Courtney sinirle tükürüğünü yuttu. Babasının Evan'ın bazen ne kadar acımasız olabileceği konusunda yalan söylemediğini biliyordu.
Büyürken Evan'ın acımasızlığı hakkında birçok hikaye duymuştu ve bu yüzden herkes ondan korkuyordu.
Courtney'nin babası kısa süre sonra diğer bazı arabalar gibi dağın eteğinde durdu.
Courtney ve babası sarıldılar.
"Seni özleyeceğim. Seni evde bekliyor olacağız."
"Ben de seni özleyeceğim. Anneme ve kedime selamlarımı ilet."
Babası gülümsedi, sırtını sıvazladı ve onu bıraktı.
Courtney, babasının diğer babalar gibi arabasına geri kayıp kızlarının hayatlarını kana susamış bir canavarın ellerine bırakarak uzaklaşmasını izledi.
Courtney etrafına baktı ve Evan'ın bazı kızlarla konuştuğunu gördü.
Zaten ayrılmamış tek babaydı.
Kızlarla çok ciddi bir tartışma içindeydi ve Courtney, evde konuşamamış olmaları için konuştukları şeyin bu kadar ciddi olmasının ne olabileceğini merak etti.
Evan kızlarla konuşmaya devam etti ve onlar da başlarını salladılar.
Courtney gözlerini kızlardan ve Evan'dan ayırdı ve bir, iki ve üç numarada duran diğer kızlara baktı.
Kızların çoğu dehşet içinde görünüyordu.
Elbette, sadece soğuk gözleriyle sizi öldürebilecek korkunç bir katile hizmet etmeye başlayacağınız söylendiğinde kim olmazdı ki?
Kızlar etrafta dolaşıyor, kendilerini başkalarına tanıtmaya çalışıyorlardı.
Aniden Courtney omzunda bir dokunuş hissetti. Aniden başını sesin geldiği yöne çevirdi ve kendisiyle aynı boyda olan bir kız gördü.
Kız ona gülümsedi ve el sıkışmak için elini uzattı. "Ben Ash Corporation'dan Amy.
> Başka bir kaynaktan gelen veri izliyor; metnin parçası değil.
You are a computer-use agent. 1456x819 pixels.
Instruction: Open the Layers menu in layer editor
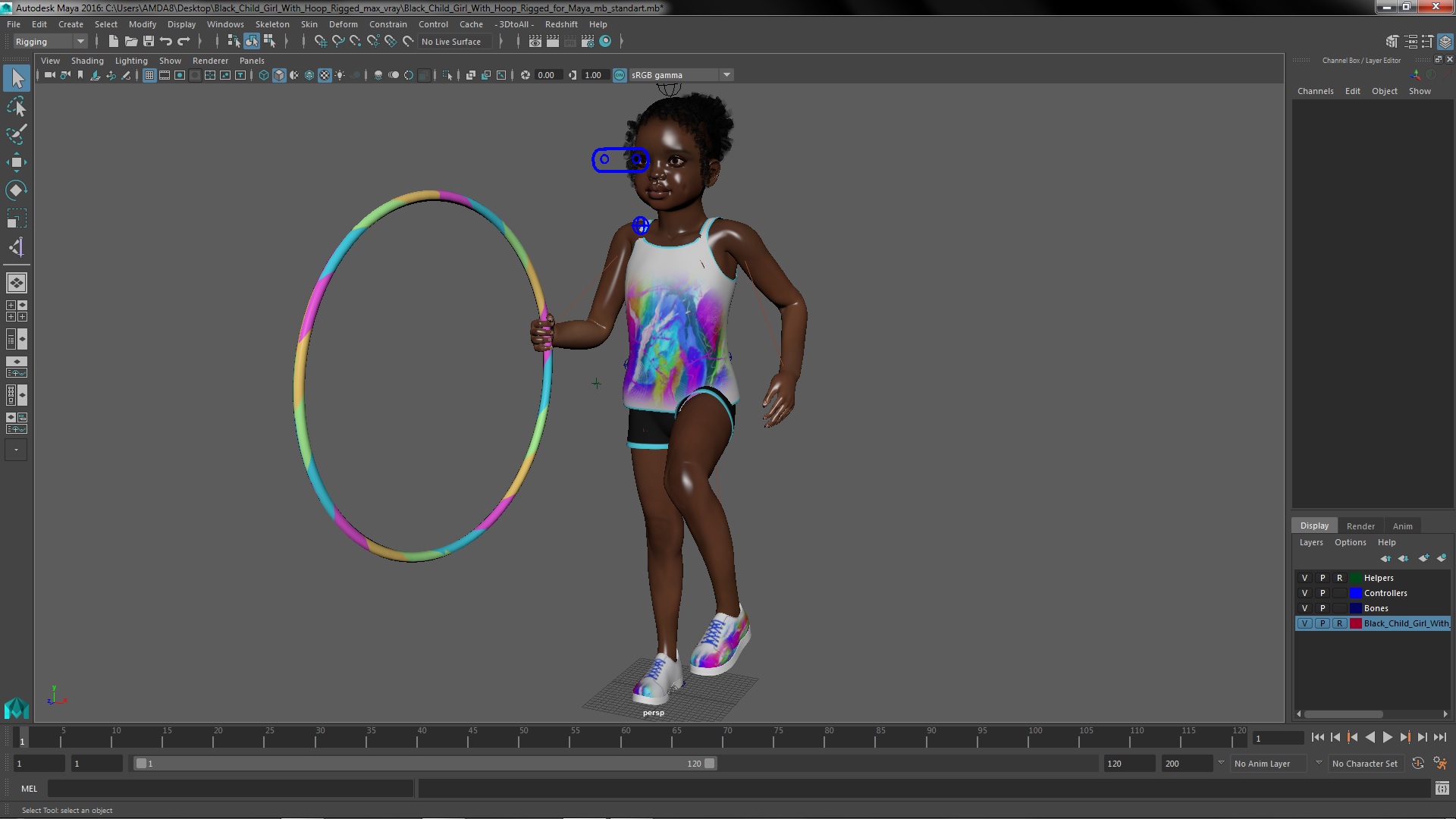pyautogui.click(x=1310, y=543)
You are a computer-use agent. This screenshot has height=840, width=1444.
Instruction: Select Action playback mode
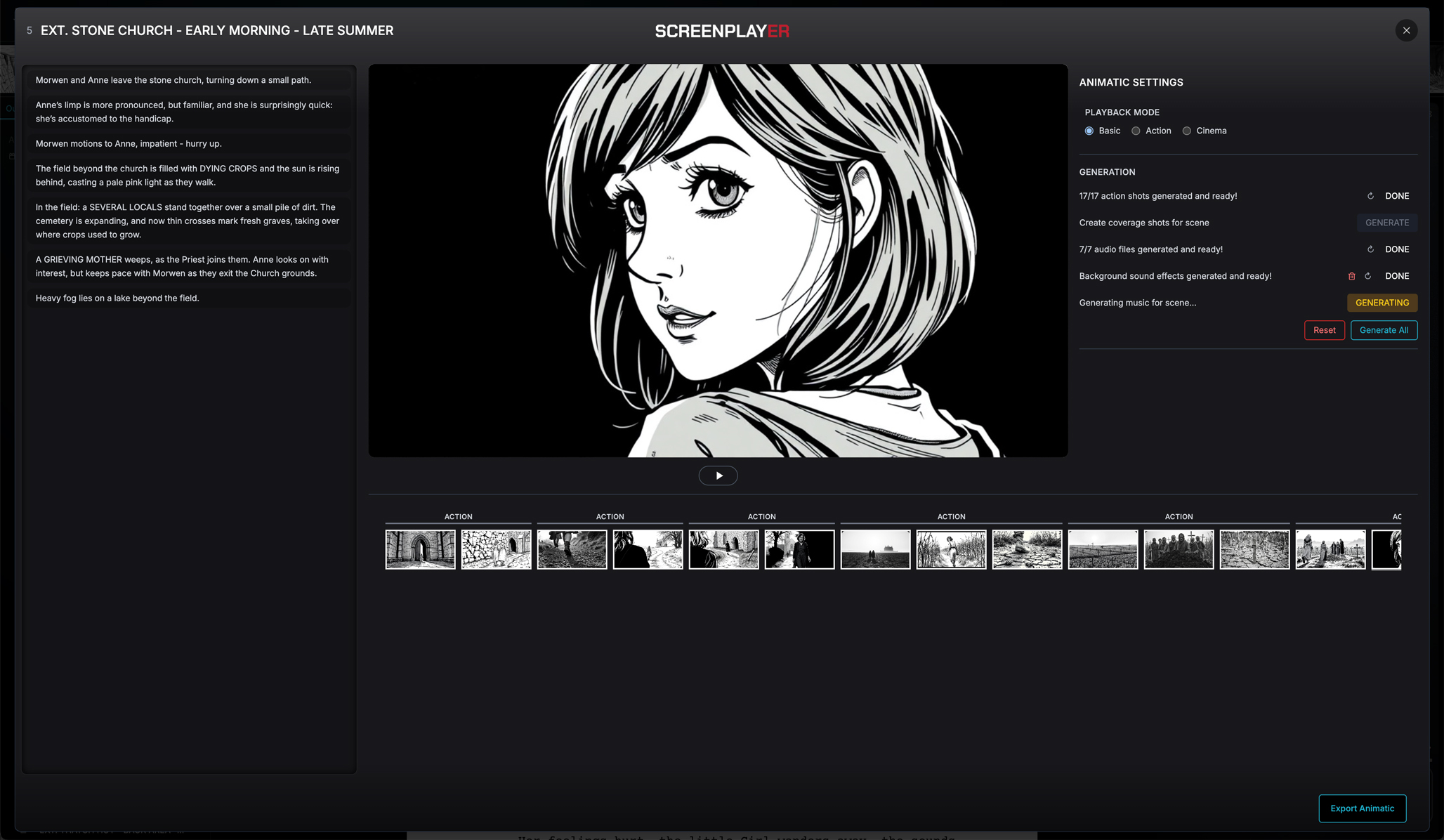point(1136,131)
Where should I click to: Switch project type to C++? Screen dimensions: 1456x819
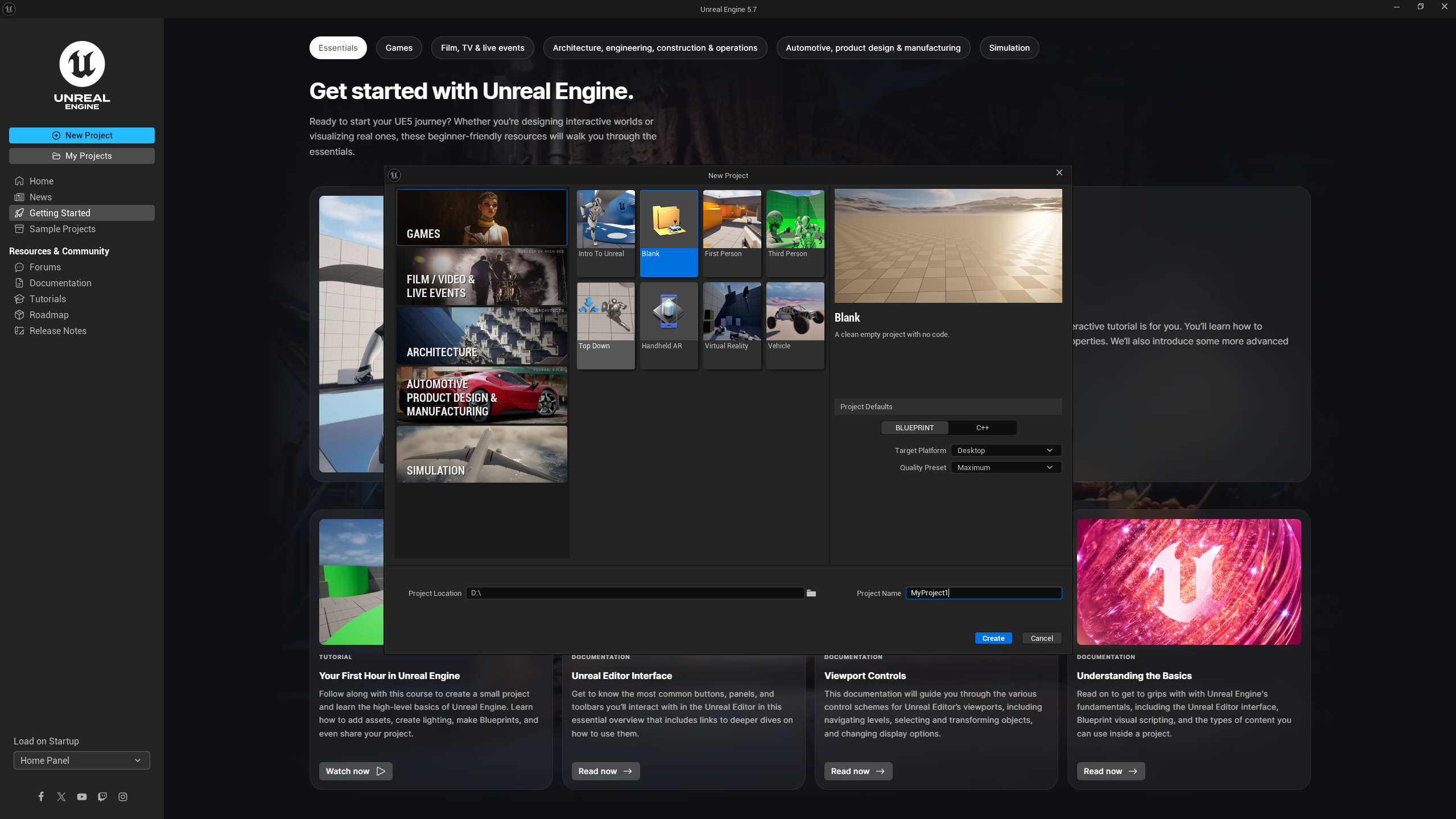(982, 427)
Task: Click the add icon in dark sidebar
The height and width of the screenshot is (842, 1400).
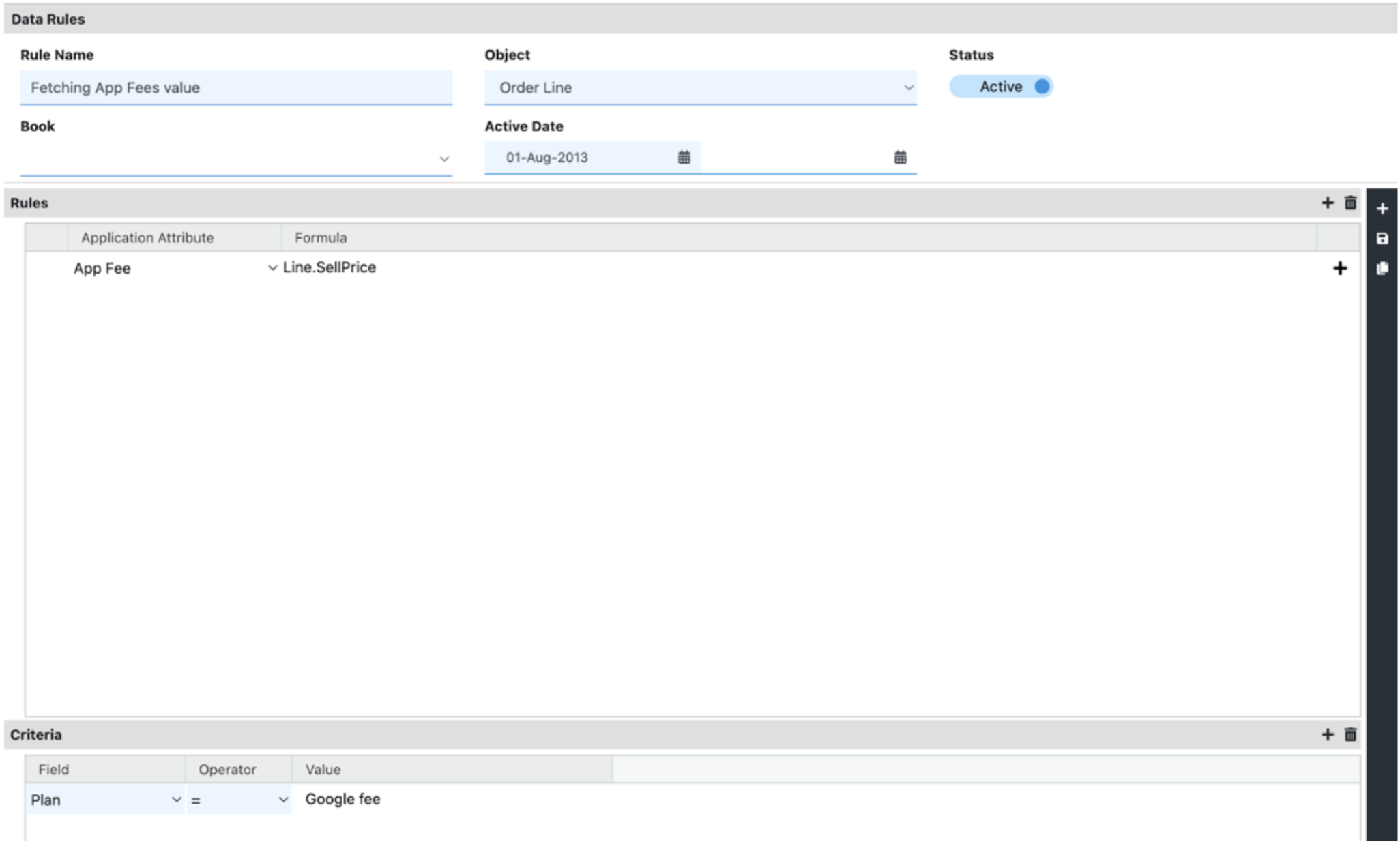Action: pyautogui.click(x=1382, y=209)
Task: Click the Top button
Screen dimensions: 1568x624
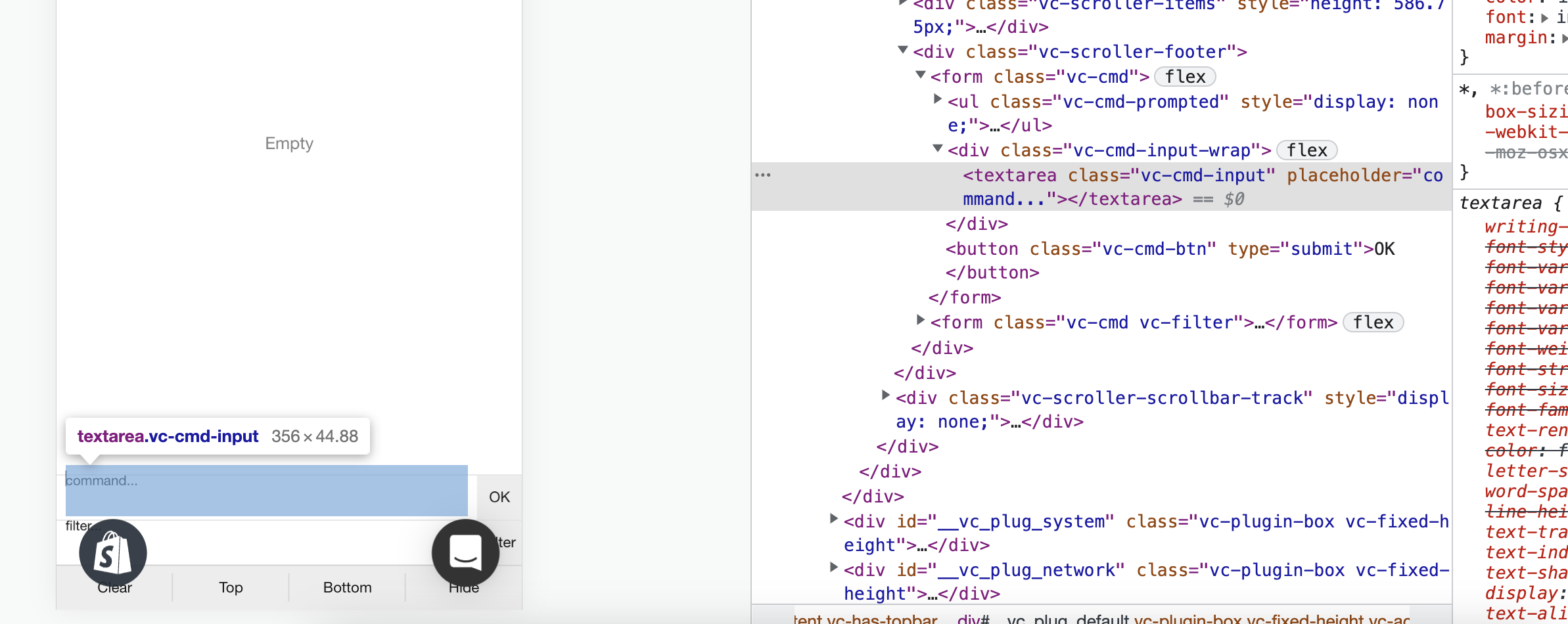Action: [x=230, y=587]
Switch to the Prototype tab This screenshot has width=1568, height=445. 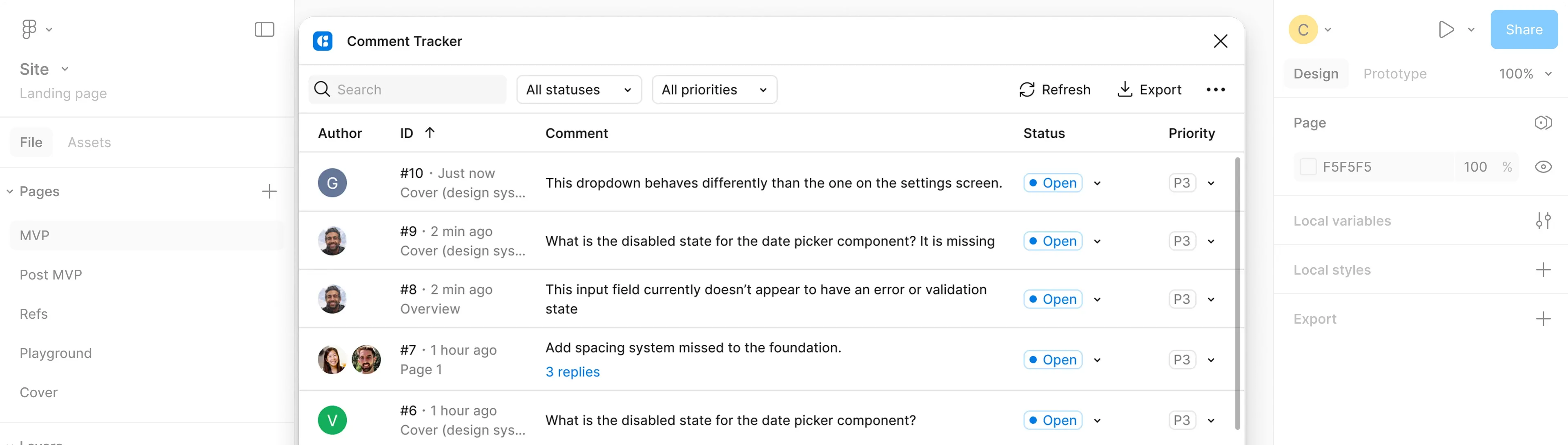coord(1394,74)
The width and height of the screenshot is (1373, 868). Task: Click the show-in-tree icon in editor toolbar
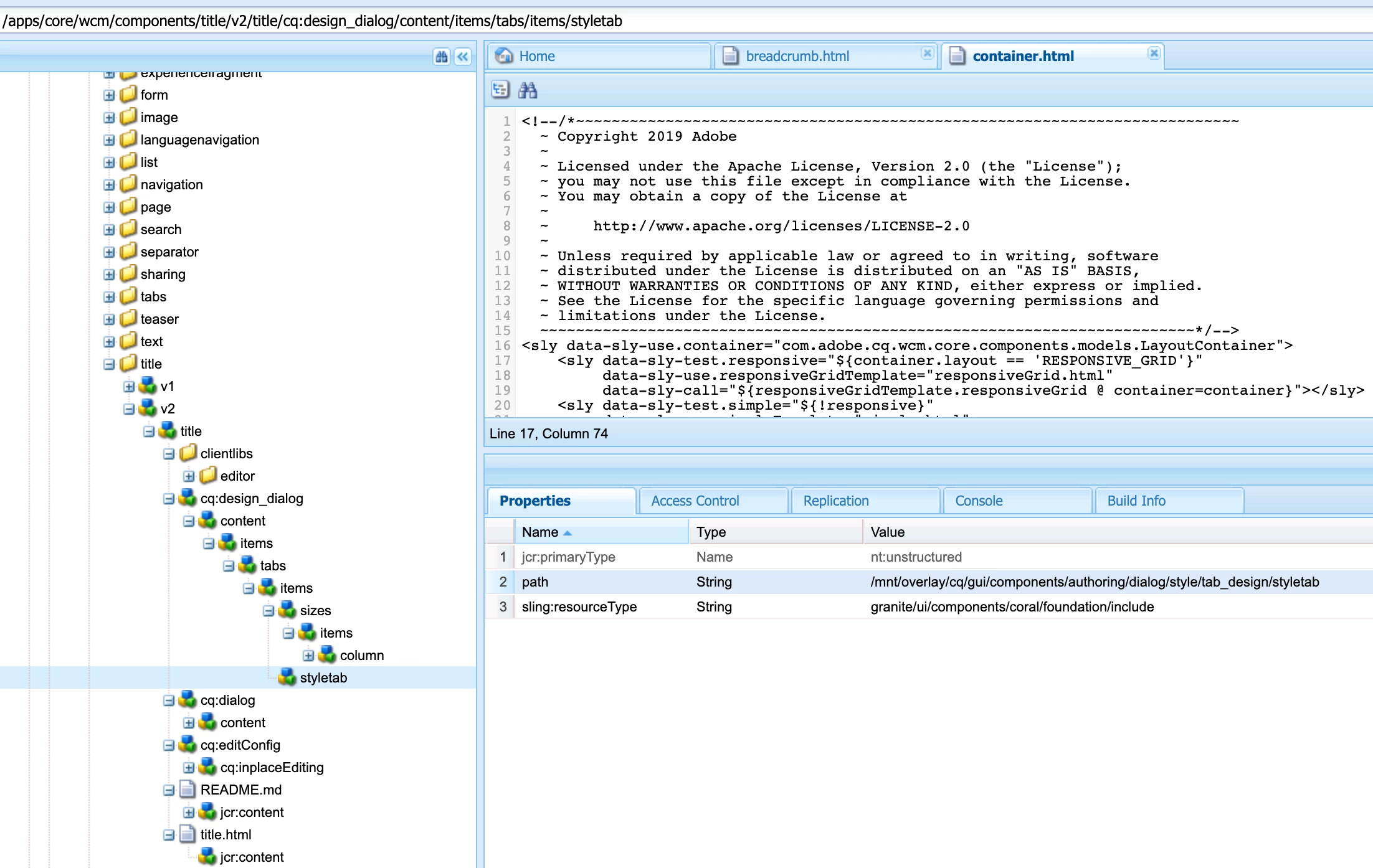[500, 90]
Sen?"
Courtney elini tuttu. "Ben Moonshine Corporation'dan Courtney."
Amy bunu duyduğunda sinirle yüzünü buruşturdu ve Courtney'nin elini sıktığı eli elbisesine silerek uzaklaştı.
Courtney, Amy'nin eylemi hakkında iki kez bile düşünmedi. Zaten arkadaş edinmek için burada değildi.
Tekrar kızlara bakmaya başladı.
Hepsi giydikleri kıyafetlerle güzel görünüyordu.
Saçları havada uçuşuyordu.
Taze yaprakların kokusu Courtney'nin burun deliklerini doldurdu.
"Herkes dinlesin." Dedi Evan.
Önlerinde duruyordu.
Herkes anında sessizleşti.
"Eminim ki buradaki herkes neden burada olduğunuzu anlıyordur. Önünüzdeki evin sahibine itaatkar bir şekilde hizmet edeceksiniz. Hiçbiriniz ona itaatsizlik etmemelisiniz. Güvenliğinizi garanti edebileceğim tek yol, size söyleneni yapmanızdır. Ona sözle ve fiilen hizmet etmelisiniz. Anlaşıldı mı?"
"Evet efendim." Kızlar yankılandı.
"İçeri girme zamanınız geldi."
Kız, on beş yıldır kapalı olan kalenin kapısı güçlü bir şekilde açılırken iç çekti.
Bütün kızlar içeri girdi ve kapı kısa süre sonra kapandı.
Evan arabasına bindi ve yüzünde sinsi bir gülümsemeyle uzaklaştı.